Imbalanced Th17/Treg axis in hidradenitis suppurativa

Imbalanced Th17/Treg axis in hidradenitis suppurativa

August 24, 2018

First published: 24 August 2018;
This summary relates to
British Journal of Dermatology, 179, 260–272, August 2018


Hidradenitis suppurativa (HS) is a serious skin disease that causes painful abscesses in the arm pits, groin, buttocks and anogenital region. HS affects approximately 1% of the population and is more common in females.
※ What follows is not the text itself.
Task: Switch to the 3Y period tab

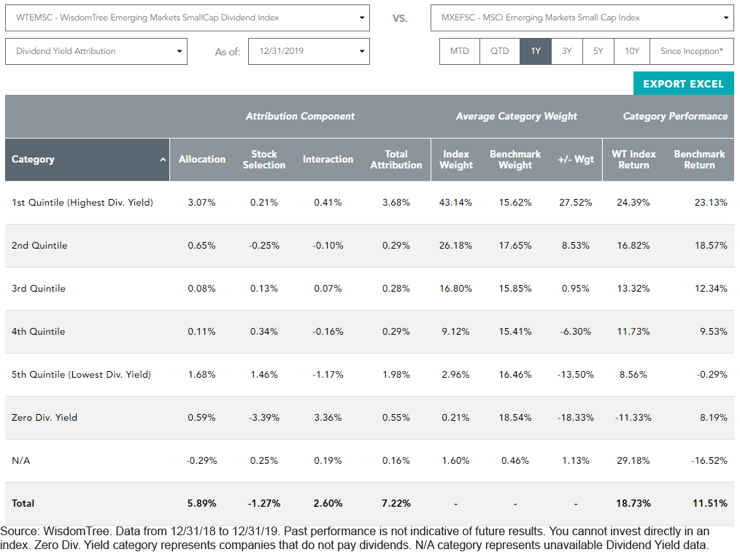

Obesity and smoking are well-known risk factors promoting HS. HS is often associated with other autoimmune diseases. A hallmark of HS is the disintegration of terminal hair follicles surrounded by inflammatory cells. Although the underlying cause of HS is not fully understood, evidence suggests deviations of the immune system. Research has shown an imbalance of immune cells, with increased numbers of pro-inflammatory (inflammation-causing) Th17 cells compared to anti-inflammatory regulatory T cells (Tregs), which is called an increased Th17/Treg ratio. It was the aim of this study from the German Universities of Osnabrück and Munich to clarify whether obesity and smoking promote the Th17/Treg imbalance, which could be confirmed in their study. Notably, Tregs interact with hair follicle stem cells and thereby maintain hair follicle integrity, which is disturbed in HS. Furthermore, the investigators showed that other diseases that are associated with HS also have an increased Th17/Treg ratio, pointing to a common cause. Different drugs have beneficial effects in HS treatment. The authors wondered whether these drugs may normalize the increased Th17 cell numbers and/or enhance Treg cell numbers, which was supported by their study. The authors concluded that imbalances of Th17 and Treg cells is a feature of the immune system in HS, which can help guide future treatments.